1.4.13

Saco azul

Vinte e oito anos, dois meses e doze dias.
Vinte oito anos, dois meses e doze dias. Arredondados para trinta e seis meses de indemnização. O ordenado de três anos a somar ao subsídio de desemprego. Com cinquenta anos de idade estava longe de poder aspirar à reforma. Com cinquenta anos de idade estava longe de poder encontrar emprego para as suas habilitações.
Vinte e oito anos a tratar dos salários dos colegas. Chegaram a ser quase seiscentos, nos anos áureos da fábrica. Todos os dias saíam dezenas de camiões carregados de mobília para correr as estradas de Norte a Sul.
Depois vieram as Moviflores. Depois vieram os Ikeas. Depois as pessoas deixaram de comprar as mobílias que a "Armindo Oliveira e Filhos, Lda." produzia há mais de quarenta anos.
Ainda conhecera o Sr. Armindo. Quando fora contratado para a firma foi entrevistado por ele. Não havia quem admissão sem passar pelo seu gabinete e ter uma conversa de um bom quarto de hora. Do chefe ao aprendiz. Todos iam conhecer o patrão, dar-se a conhecer e ouvir as regras fundamentais da empresa. "Aqui somos uma família"; "Quando um de nós tem problemas, todos têm problemas"; "Se alguém precisa de ajuda, alguém tem que ajudar"; "A firma são as pessoas que nela trabalham"; "Uma firma com pessoal descontente é uma firma doente".
Não se podia queixar, é certo, pois o homem levava à letra aquilo que afirmava. 
Qando morreu, levou ao cemitério uma romaria de mais de um milhar de pessoas, entre empregados de então, antigos empregados, os seus familiares, os parceiros de negócio bem como  qualquer pessoa lá da terra com um negócio, ciente que apenas existia porque os trabalhadores da "Armindo Oliveira e Filhos, Lda." tinham dinheiro para gastar.
Quando morreu o Sr. Armindo deixou dois filhos educados segundo os seus padrões. Nunca puseram em causa o futuro da empresa, trabalharam em conjunto e honraram o património  e memória do pai.
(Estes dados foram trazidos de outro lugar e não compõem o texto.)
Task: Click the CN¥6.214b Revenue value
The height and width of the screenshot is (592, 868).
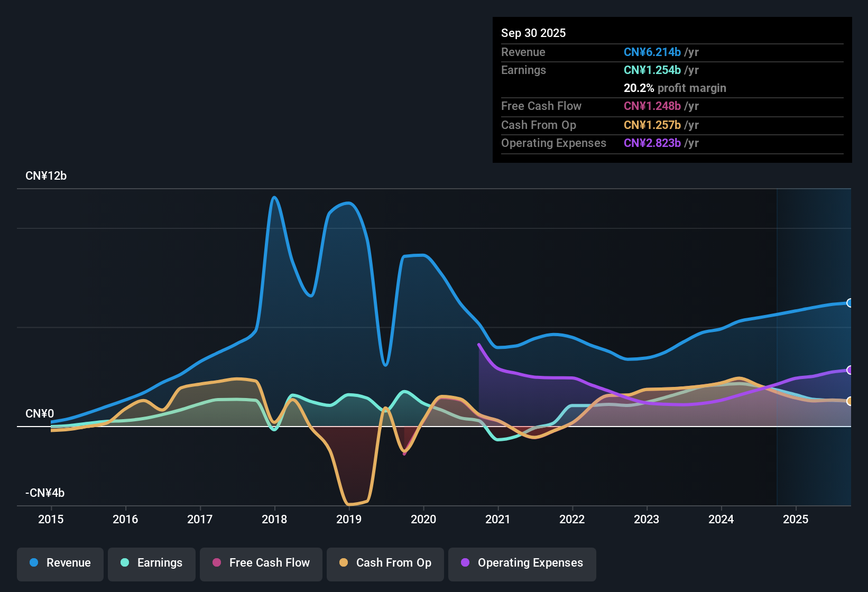Action: coord(652,52)
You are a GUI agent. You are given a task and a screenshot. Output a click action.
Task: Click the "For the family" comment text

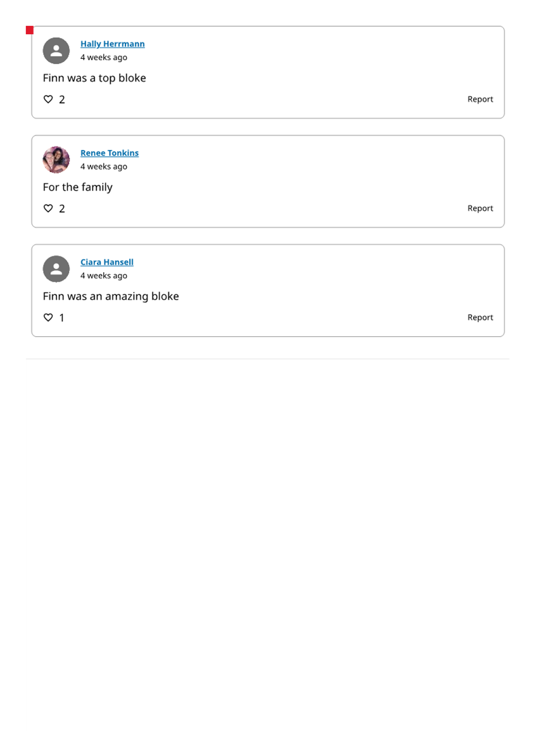pyautogui.click(x=78, y=187)
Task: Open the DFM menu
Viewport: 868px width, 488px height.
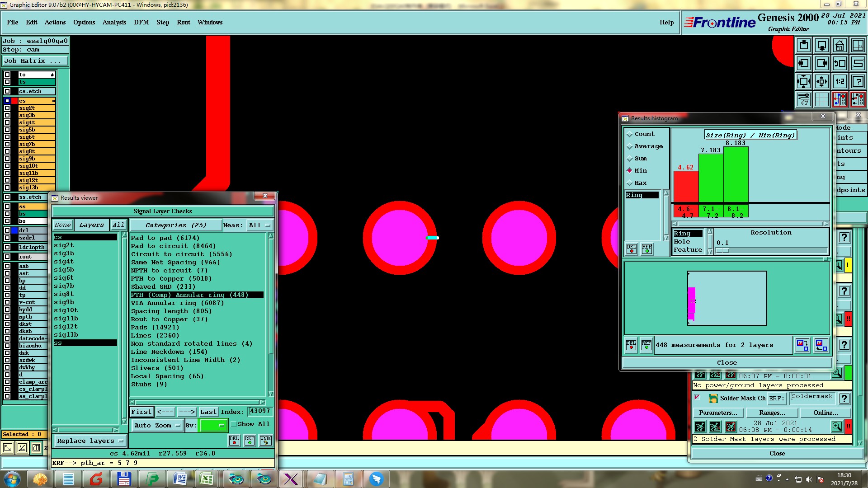Action: (141, 22)
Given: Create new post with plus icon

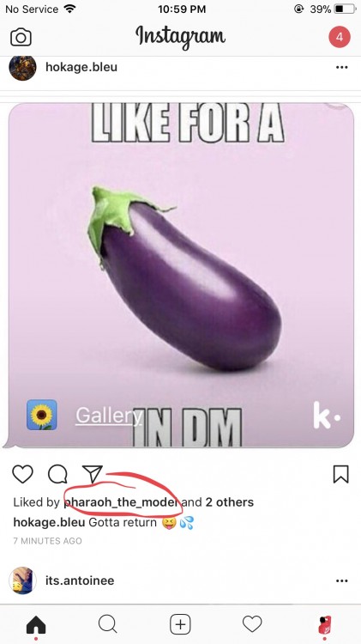Looking at the screenshot, I should pyautogui.click(x=180, y=624).
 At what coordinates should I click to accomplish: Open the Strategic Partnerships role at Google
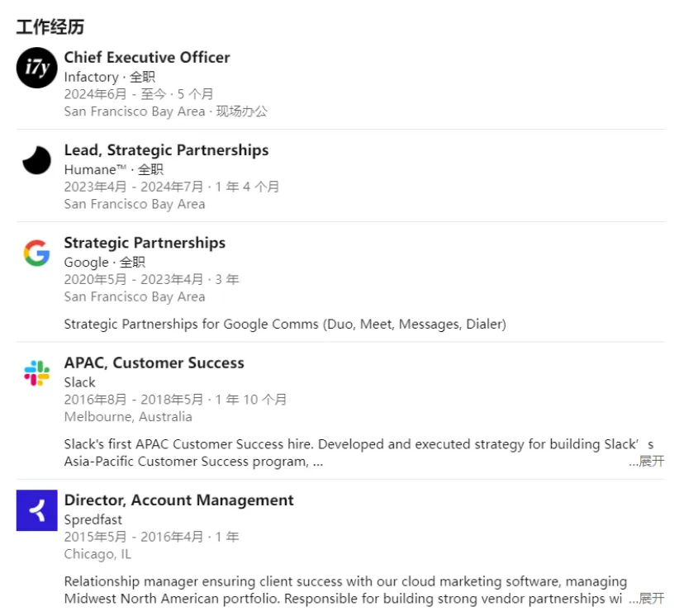[145, 243]
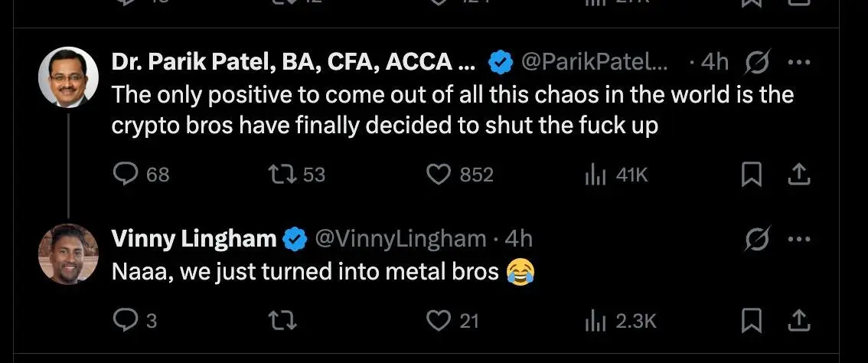868x363 pixels.
Task: Open more options on Parik Patel's tweet
Action: pyautogui.click(x=798, y=63)
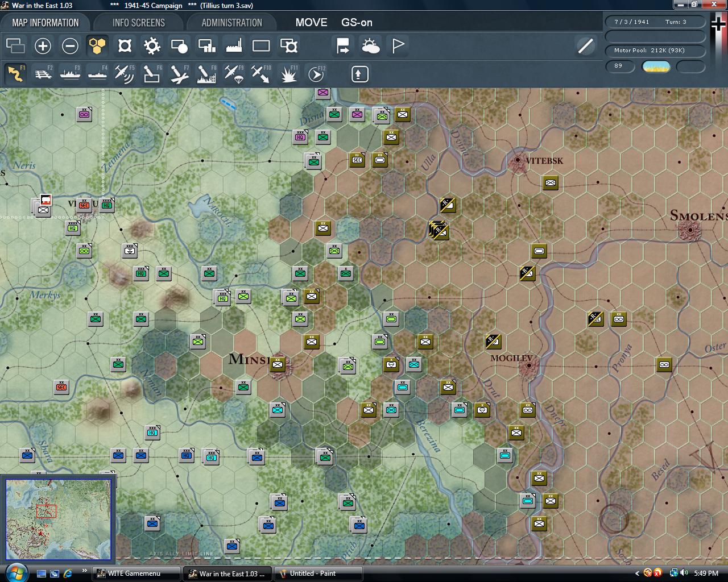The height and width of the screenshot is (582, 728).
Task: Click the zoom in plus icon
Action: pos(43,46)
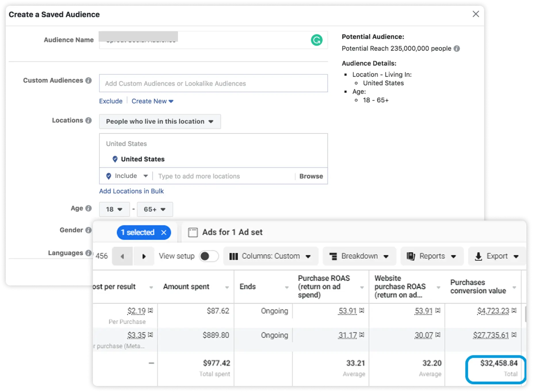Clear the 1 selected filter
The width and height of the screenshot is (533, 392).
click(164, 232)
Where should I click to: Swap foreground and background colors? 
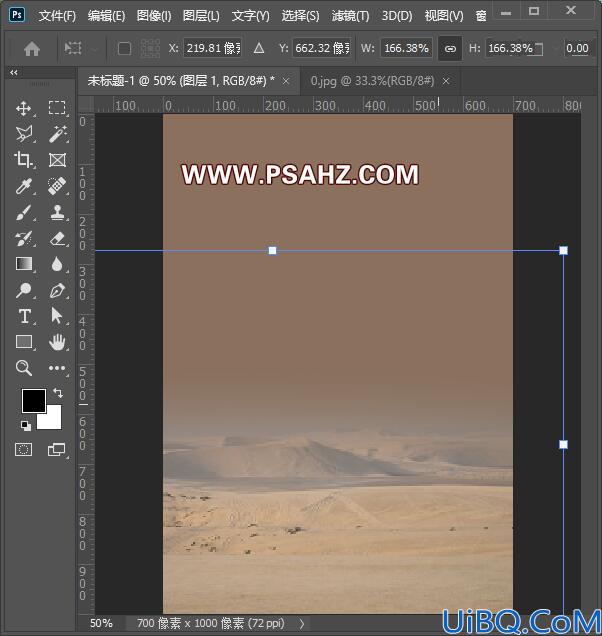(58, 393)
Mas cedo começaram a remar contra a maré. O virar do milénio marcou a entrada na espiral descendente do negócio.
Hoje, ao tentar vender a "família" a um investidor estrangeiro, os dois irmãos procuraram consultadoria e a resposta foi a mesma de sempre: se querem tornar o negócio apetecível, têm que emagrecer os custos, reduzir a massa salarial, os empregados. 
Chegara a sua vez. Apesar de tudo, preferia ir-se embora agora, negociando a indemnização com quem ainda tinha preocupações com os empregados e não apenas com as receitas da empresa. Ia embora ciente de que dali a dois ou três anos dificilmente estaria melhor. Ao sair, com mais uma vintena de colegas, deixava a "Armindo Oliveira e Filhos, Lda." com cento e cinquenta funcionários. A ameaça de  maior automatização anunciava que aqueles números ainda iriam ser cortados, logo que os novos donos fizessem entrar o prometido capital para dar o "salto tecnológico" na fabricação de mobília. Falava-se de um contrato com a IKEA que garantiria o futuro da empresa.
A empresa poderia continuar. A família já não.
Enquanto juntava os seus pertences reparou na ironia extrema de os estar a enfiar num dos muito práticos sacos azuis da empresa sueca. Iria caber tudo num único saco. Vinte e oito anos num saco.
Olhou em volta e sentiu um nó na garganta por largar o local onde passou a maior parte da sua vida. Engoliu em seco e caminhou para a porta. A sua secretária vazia marcava o ponto de viragem. A partir de hoje havia mais postos de trabalho desocupados do que aqueles que ainda tinham alguém para pegar ao serviço.
Eram sete e meia da manhã, e partia antes que os antigos colegas chegassem. Não queria despedidas nem sentimentalismos. Haveria lugar para isso todos os dias quando se encontrassem na rua, já que a vila inteira falava, a toda a hora da grande empresa que os sustentara durante uma vida.
Virou costas ao escritório e caminhou cabisbaixo até ao seu carro, enfiando na bagageira o saco azul.